Statistics Department, Tel Aviv University, Ramat Aviv 6997801, Israel; Computer Science Department, Technion - Israel Institute of Technology, Haifa 3200003, Israel.
Semel Institute for Neuroscience and Human Behavior, University of California Los Angeles, Los Angeles, CA 90405, USA.
Am J Hum Genet. 2018 Jul 5;103(1):89-99. doi: 10.1016/j.ajhg.2018.06.002.

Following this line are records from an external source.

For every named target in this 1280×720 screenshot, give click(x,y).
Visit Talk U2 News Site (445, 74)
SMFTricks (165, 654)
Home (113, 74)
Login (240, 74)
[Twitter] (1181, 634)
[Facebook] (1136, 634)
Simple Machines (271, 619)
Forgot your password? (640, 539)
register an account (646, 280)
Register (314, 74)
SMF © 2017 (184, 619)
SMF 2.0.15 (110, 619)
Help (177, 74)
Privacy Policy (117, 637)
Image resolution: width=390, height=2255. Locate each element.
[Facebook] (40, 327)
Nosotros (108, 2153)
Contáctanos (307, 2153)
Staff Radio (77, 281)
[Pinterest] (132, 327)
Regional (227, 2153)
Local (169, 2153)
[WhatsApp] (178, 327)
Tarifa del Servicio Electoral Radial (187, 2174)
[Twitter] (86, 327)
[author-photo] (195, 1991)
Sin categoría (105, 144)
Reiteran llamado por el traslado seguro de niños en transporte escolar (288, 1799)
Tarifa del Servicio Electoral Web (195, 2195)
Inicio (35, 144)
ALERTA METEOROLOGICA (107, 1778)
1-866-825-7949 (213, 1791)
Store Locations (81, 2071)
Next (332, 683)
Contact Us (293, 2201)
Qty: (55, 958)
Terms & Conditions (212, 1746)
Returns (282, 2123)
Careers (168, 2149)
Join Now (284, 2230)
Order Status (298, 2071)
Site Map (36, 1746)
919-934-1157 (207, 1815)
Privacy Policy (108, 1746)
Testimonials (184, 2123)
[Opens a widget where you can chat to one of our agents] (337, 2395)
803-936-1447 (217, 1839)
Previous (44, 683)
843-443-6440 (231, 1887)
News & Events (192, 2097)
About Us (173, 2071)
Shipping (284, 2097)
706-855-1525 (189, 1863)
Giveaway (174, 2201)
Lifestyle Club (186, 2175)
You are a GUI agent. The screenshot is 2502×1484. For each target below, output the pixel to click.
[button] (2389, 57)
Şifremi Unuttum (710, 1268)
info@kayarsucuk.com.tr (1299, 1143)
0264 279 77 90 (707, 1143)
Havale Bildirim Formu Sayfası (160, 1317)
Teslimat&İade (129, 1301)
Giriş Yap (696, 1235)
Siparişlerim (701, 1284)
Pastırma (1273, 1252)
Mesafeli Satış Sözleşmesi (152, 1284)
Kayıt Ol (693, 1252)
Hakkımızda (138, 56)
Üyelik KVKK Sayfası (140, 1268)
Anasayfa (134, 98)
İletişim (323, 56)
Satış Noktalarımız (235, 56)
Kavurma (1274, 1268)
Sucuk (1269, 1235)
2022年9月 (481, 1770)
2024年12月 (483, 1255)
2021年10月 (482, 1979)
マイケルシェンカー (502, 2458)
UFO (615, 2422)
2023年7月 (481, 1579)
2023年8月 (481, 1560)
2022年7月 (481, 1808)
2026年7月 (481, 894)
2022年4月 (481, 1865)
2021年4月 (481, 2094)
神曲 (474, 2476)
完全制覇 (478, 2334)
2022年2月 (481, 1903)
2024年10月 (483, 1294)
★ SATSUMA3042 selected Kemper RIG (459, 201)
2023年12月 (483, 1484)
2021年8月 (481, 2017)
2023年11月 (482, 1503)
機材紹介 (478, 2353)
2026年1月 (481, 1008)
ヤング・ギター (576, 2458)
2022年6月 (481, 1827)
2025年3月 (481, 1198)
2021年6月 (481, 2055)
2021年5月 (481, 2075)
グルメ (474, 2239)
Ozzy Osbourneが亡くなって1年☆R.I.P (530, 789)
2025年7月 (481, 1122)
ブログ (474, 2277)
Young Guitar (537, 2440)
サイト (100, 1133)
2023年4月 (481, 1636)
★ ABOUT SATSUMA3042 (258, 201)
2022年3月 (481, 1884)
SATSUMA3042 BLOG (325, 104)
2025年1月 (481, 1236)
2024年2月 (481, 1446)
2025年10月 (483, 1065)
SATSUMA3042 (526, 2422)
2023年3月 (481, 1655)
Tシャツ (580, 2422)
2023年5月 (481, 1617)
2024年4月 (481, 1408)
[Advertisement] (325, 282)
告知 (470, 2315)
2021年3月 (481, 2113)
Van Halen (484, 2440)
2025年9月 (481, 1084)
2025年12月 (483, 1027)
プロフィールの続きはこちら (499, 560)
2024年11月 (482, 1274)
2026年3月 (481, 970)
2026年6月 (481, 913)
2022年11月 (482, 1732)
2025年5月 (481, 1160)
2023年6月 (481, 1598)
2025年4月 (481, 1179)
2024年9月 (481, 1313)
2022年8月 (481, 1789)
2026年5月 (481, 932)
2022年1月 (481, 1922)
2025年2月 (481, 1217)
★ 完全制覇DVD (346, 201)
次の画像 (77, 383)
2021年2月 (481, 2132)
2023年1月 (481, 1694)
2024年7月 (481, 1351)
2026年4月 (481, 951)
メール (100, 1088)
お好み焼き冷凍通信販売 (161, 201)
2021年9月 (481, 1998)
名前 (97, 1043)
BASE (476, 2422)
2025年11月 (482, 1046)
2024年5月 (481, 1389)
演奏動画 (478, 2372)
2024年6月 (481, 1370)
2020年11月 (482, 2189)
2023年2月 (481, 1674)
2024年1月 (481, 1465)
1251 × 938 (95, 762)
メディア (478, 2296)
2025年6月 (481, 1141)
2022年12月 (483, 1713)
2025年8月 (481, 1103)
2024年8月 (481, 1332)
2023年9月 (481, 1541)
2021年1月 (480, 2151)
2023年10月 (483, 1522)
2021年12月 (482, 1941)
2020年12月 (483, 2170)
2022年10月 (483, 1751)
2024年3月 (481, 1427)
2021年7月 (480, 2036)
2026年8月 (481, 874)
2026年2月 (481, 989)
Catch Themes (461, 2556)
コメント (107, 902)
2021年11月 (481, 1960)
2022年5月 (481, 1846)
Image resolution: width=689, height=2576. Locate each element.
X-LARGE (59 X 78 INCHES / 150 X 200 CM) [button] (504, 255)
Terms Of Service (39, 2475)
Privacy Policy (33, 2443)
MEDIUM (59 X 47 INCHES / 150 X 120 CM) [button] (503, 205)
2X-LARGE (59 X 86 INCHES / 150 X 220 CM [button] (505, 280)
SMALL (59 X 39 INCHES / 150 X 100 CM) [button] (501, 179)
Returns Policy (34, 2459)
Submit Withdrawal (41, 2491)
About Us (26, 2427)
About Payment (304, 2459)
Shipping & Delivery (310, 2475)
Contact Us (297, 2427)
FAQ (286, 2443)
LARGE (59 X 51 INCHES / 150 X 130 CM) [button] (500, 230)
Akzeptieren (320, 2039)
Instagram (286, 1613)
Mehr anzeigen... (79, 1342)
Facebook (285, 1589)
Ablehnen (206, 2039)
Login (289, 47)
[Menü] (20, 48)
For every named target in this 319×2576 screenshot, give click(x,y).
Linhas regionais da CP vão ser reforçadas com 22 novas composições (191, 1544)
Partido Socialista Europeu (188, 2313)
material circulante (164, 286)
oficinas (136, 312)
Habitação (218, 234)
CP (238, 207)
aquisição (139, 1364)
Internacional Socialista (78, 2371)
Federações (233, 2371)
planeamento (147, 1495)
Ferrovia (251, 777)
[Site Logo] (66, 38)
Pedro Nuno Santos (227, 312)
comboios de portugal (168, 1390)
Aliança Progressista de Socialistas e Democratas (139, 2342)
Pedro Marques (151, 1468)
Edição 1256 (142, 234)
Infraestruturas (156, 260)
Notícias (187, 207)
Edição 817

Methods that estimate SNP-based heritability and genetic correlations from genome-wide association studies have proven to be powerful tools for investigating the genetic architecture of common diseases and exposing unexpected relationships between disorders. Many relevant studies employ a case-control design, yet most methods are primarily geared toward analyzing quantitative traits. Here we investigate the validity of three common methods for estimating SNP-based heritability and genetic correlation between diseases. We find that the phenotype-correlation-genotype-correlation (PCGC) approach is the only method that can estimate both quantities accurately in the presence of important non-genetic risk factors, such as age and sex. We extend PCGC to work with arbitrary genetic architectures and with summary statistics that take the case-control sampling into account, and we demonstrate that our new method, PCGC-s, accurately estimates both SNP-based heritability and genetic correlations and can be applied to large datasets without requiring individual-level genotypic or phenotypic information. Finally, we use PCGC-s to estimate the genetic correlation between schizophrenia and bipolar disorder and demonstrate that previous estimates are biased, partially due to incorrect handling of sex as a strong risk factor.
方法,估计 SNP 为基础的遗传率和遗传相关性从全基因组关联研究已经被证明是强大的工具,用于调查常见疾病的遗传结构和暴露之间的意外关系障碍。许多相关的研究采用病例对照设计,但大多数方法主要针对分析数量性状。在这里,我们调查三种常见的方法,用于估计 SNP 为基础的遗传率和疾病之间的遗传相关性的有效性。我们发现表型相关基因型相关(PCGC)的方法是唯一的方法,可以估计两个数量准确存在重要的非遗传危险因素,如年龄和性别。我们扩展 PCGC 工作与任意遗传结构和与总结统计,考虑到病例对照抽样,我们证明我们的新方法,PCGC-s,准确估计 SNP 为基础的遗传率和遗传相关性,可以应用于大型数据集,而不需要个人水平的基因型或表型信息。最后,我们使用 PCGC-s 估计精神分裂症和双相情感障碍之间的遗传相关性,并证明以前的估计是有偏差的,部分原因是不正确的处理性别作为一个强有力的风险因素。